Hansen's first feature film entitled Spoon was co-directed by Copley in 2006 and shot using brand new camera technology. The supernatural thriller produced by Hansen, Quinlan and Copley stars Darren Boyd and Rutger Hauer. Copley left Hansen to finish the project, when he was offered the lead role of Wikus Van Der Merwe in District 9. Spoon was released in 2011. Hansen was instrumental in the development of the 'si2k' which was used for the first time on Spoon, and later on Slumdog Millionaire, which won an Academy Award for cinematography.

In 2005 Simon and Sharlto produced a short film directed by Neill Blomkamp entitled Alive in Joburg. The film features a documentary style account of aliens living in South African townships and is the basis for the 2009 film District 9, in which Copley starred. Hansen also directed the second unit in District 9.

**Data supplied**
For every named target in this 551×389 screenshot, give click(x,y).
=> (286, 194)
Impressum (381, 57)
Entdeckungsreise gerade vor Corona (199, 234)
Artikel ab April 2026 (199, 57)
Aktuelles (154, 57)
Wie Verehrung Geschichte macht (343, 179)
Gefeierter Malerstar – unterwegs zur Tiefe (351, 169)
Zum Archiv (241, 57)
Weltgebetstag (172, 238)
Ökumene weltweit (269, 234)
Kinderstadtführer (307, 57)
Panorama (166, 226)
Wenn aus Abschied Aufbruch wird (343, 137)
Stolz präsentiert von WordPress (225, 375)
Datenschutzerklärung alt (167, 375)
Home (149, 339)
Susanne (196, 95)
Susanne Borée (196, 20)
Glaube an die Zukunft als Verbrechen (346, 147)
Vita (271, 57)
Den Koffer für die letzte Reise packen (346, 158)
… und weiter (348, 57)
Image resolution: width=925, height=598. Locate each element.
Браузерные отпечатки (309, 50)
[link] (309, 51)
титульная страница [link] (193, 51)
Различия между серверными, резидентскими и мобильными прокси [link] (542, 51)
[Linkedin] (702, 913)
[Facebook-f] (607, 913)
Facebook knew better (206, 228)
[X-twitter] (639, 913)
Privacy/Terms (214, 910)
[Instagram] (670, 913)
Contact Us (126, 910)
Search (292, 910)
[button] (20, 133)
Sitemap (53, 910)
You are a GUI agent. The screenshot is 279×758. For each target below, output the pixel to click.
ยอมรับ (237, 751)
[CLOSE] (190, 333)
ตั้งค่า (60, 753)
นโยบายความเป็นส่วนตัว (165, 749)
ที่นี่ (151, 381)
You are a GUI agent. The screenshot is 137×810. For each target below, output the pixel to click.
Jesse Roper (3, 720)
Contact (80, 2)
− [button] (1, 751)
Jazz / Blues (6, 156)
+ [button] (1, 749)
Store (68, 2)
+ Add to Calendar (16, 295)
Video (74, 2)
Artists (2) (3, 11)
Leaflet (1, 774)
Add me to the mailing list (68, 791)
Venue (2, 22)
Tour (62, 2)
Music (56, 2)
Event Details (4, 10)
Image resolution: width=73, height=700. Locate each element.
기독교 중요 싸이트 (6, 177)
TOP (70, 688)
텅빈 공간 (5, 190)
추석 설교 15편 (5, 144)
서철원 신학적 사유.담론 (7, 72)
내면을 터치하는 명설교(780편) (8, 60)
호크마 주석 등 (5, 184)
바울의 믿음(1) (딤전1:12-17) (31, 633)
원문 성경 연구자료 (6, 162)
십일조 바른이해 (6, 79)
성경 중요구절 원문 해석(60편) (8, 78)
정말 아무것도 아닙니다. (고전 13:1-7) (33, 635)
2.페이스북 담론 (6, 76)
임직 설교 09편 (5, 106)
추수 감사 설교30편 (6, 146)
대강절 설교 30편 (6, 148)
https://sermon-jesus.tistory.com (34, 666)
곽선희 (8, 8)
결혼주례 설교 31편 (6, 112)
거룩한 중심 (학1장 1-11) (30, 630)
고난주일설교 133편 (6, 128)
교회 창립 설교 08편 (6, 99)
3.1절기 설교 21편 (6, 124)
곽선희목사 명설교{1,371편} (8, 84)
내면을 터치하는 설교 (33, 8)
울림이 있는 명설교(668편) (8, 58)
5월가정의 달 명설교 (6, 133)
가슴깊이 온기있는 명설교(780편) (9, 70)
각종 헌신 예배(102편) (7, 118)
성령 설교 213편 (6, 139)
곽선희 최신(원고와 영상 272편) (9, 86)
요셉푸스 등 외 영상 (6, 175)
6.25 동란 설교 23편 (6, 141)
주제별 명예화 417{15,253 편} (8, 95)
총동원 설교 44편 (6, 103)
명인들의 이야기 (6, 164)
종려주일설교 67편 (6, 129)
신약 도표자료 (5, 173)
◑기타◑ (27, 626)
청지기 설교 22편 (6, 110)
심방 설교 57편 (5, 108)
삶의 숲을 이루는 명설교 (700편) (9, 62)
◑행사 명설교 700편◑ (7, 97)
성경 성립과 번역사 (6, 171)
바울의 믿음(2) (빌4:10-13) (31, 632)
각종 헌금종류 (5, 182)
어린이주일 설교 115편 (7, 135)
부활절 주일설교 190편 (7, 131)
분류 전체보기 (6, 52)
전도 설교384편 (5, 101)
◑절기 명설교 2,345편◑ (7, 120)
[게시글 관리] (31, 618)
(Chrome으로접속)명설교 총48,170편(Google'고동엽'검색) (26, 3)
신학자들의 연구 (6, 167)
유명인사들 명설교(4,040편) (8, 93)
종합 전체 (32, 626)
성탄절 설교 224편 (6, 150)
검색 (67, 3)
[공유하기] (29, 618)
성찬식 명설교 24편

**The problem**
Write out, word for word, the stretch of the text about Hansen's films from "Hansen's first feature" through "Award for cinematography.". These lines have nothing to do with the text about Hansen's films.

**Result**
Hansen's first feature film entitled Spoon was co-directed by Copley in 2006 and shot using brand new camera technology. The supernatural thriller produced by Hansen, Quinlan and Copley stars Darren Boyd and Rutger Hauer. Copley left Hansen to finish the project, when he was offered the lead role of Wikus Van Der Merwe in District 9. Spoon was released in 2011. Hansen was instrumental in the development of the 'si2k' which was used for the first time on Spoon, and later on Slumdog Millionaire, which won an Academy Award for cinematography.